Hakikat Pendidikan untuk Memanusiakan Manusia
Konsep memanusiakan manusia berarti mengakui bahwa setiap anak memiliki potensi, martabat, dan hak untuk berkembang secara optimal. Pendidikan seharusnya tidak mengekang, melainkan memberi ruang bagi anak-anak untuk mengembangkan cipta, rasa, dan karsa mereka.
Menurut Ki Hajar Dewantara, pendidikan tidak boleh memisahkan aspek intelektual dari aspek moral dan sosial. Anak tidak cukup hanya cerdas, tetapi juga harus memiliki karakter dan budi pekerti yang baik. Sementara itu, Freire menegaskan bahwa pendidikan harus mendorong peserta didik untuk berpikir kritis, memahami realitas sosial, dan berani melakukan perubahan.
Dengan demikian, memanusiakan manusia melalui pendidikan berarti menghadirkan pembelajaran yang holistik: mengembangkan aspek kognitif, afektif, dan psikomotor secara seimbang.
Konteks Lokal: Pendidikan di SD Anugerah Abadi 1 Bengalon
Sebagai guru di SD Anugerah Abadi 1 Bengalon, Kalimantan Timur---sekolah yang berada di bawah naungan perusahaan kelapa sawit---saya menyaksikan bagaimana pendidikan menghadapi tantangan sekaligus peluang. Letak geografis yang jauh dari pusat kota, keterbatasan akses sumber belajar modern, serta kondisi sosial masyarakat pedesaan menjadi realitas yang harus dihadapi.
Namun, keterbatasan ini tidak boleh menjadi alasan untuk menghadirkan pendidikan yang seadanya. Justru di sinilah pentingnya kreativitas guru untuk memanfaatkan sumber daya lokal, membangun kerja sama dengan orang tua, serta menjalin sinergi dengan pihak perusahaan sebagai penopang pendidikan.
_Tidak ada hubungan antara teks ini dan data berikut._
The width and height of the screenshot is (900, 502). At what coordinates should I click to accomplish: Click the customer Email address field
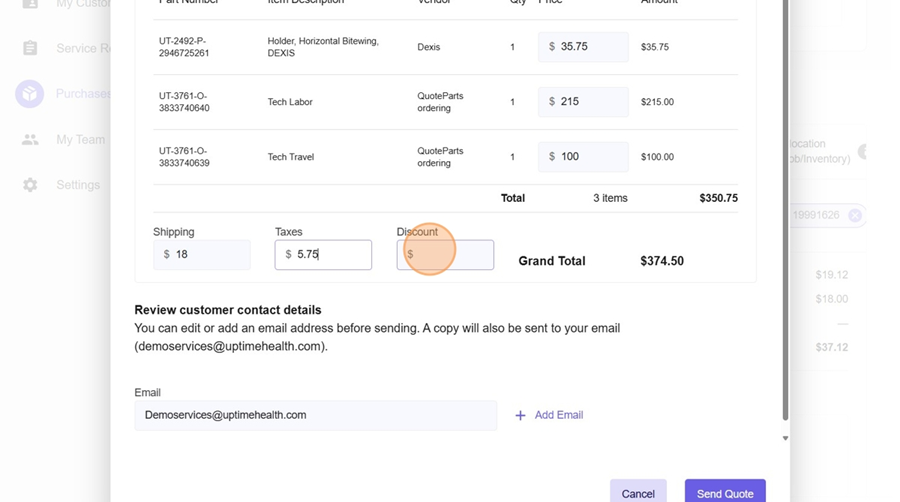click(x=315, y=415)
Pendidikan yang memanusiakan manusia menuntut kepekaan terhadap konteks lokal tanpa kehilangan visi global.
Misalnya, pembelajaran tentang lingkungan tidak hanya dilakukan melalui buku, tetapi juga dengan mengajak siswa mengamati langsung kebun, hutan, atau sungai di sekitar mereka. Anak-anak belajar mencintai alam bukan hanya melalui teori, tetapi melalui pengalaman nyata. Hal ini sejalan dengan prinsip pendidikan kontekstual yang menghubungkan pengetahuan dengan kehidupan sehari-hari.
Peran Guru sebagai Teladan dan Fasilitator
Dalam pendidikan yang memanusiakan manusia, guru memiliki peran yang sangat strategis. Guru bukan hanya sebagai pengajar (teacher), melainkan juga sebagai pendidik (educator) dan pembimbing (mentor).